Earlier this month, Anas Haqqani, the younger brother of Sirajuddin, who heads the powerful Haqqani network, told a conference in the eastern city of Khost that girls have a right to education and would soon return to school, although they would not He did not say anything. when. He also said that women had a role in nation building.

“You will receive very good news that will make everyone very happy… this issue will be resolved in the next few days,” Haqqani said at the time.

In the Afghan capital of Kabul on Sunday, women wore the usual conservative Muslim dress.
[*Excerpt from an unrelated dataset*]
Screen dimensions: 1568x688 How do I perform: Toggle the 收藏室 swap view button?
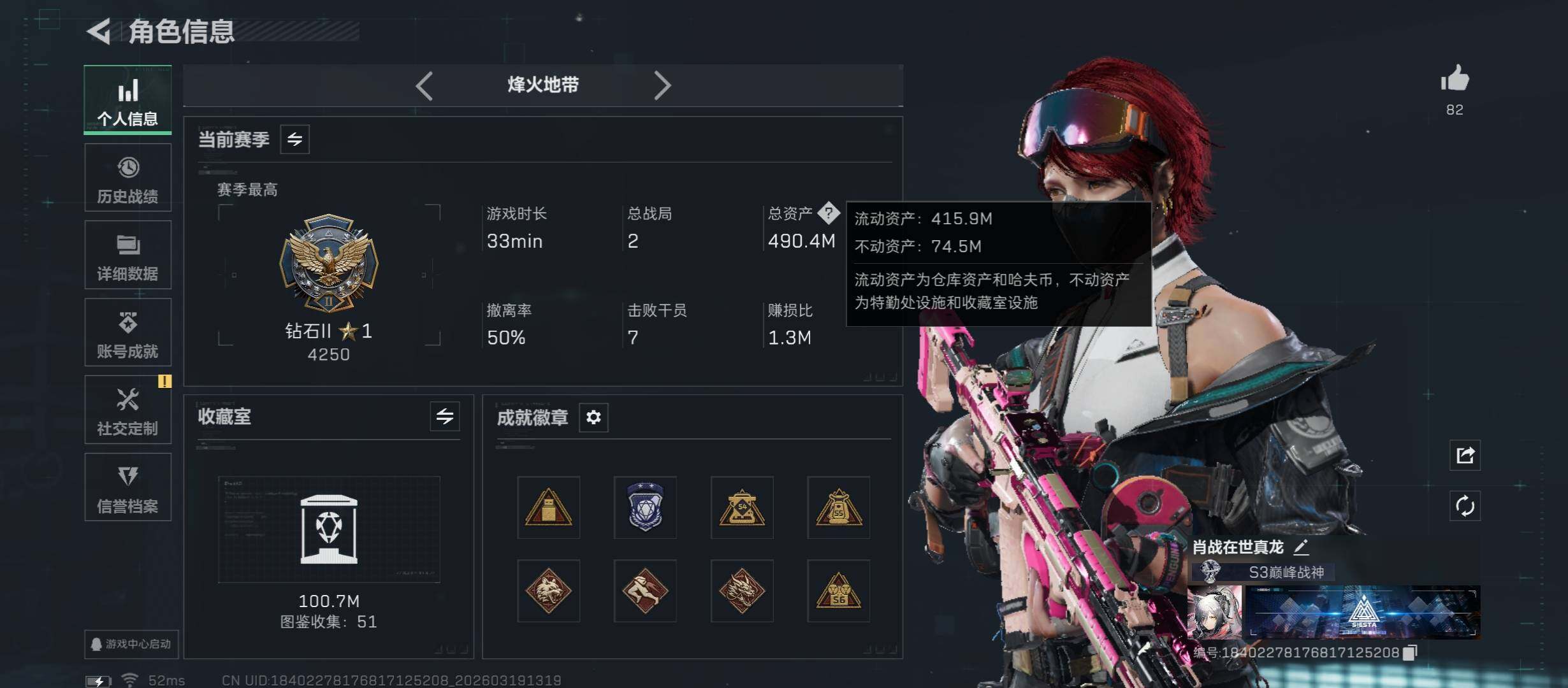445,417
Most wore a traditional hijab, which consists of a headscarf and a long robe or coat, but few covered their faces, as the Taliban leader had indicated the day before. Those who wore burkas, a head-to-toe garment that covers the face and hides the eyes behind a net, were a minority.

“Women in Afghanistan wear hijabs, and many wear burqas, but this is not about hijabs, this is about the Taliban wanting to make all women disappear,” said Shabana, who sported shiny gold bracelets under her black coat. loose, her hair hidden behind a sequined black scarf. “It’s about the Taliban wanting to make us invisible.”

Arooza said the Taliban rulers are forcing Afghans to leave their country. “Why should I stay here if they don’t want to give us our human rights? We are human,” he said.

Several women stopped to talk. They all defied the last edict.

“We don’t want to live in a prison,” said Parveen, who like the other women only wanted to give a name.

“These edicts are trying to erase an entire gender and generation of Afghans who grew up dreaming of a better world,” said Obaidullah Baheer, a visiting professor at the New School in New York and a former professor at the American University in Afghanistan.

“It pushes families out of the country by any means necessary. It also fuels the grievances that would eventually turn into a full-scale mobilization against the Taliban,” he said.

After decades of war, Baheer said it would not have taken much for the Taliban to make Afghans content with their rule, “an opportunity the Taliban are rapidly squandering.”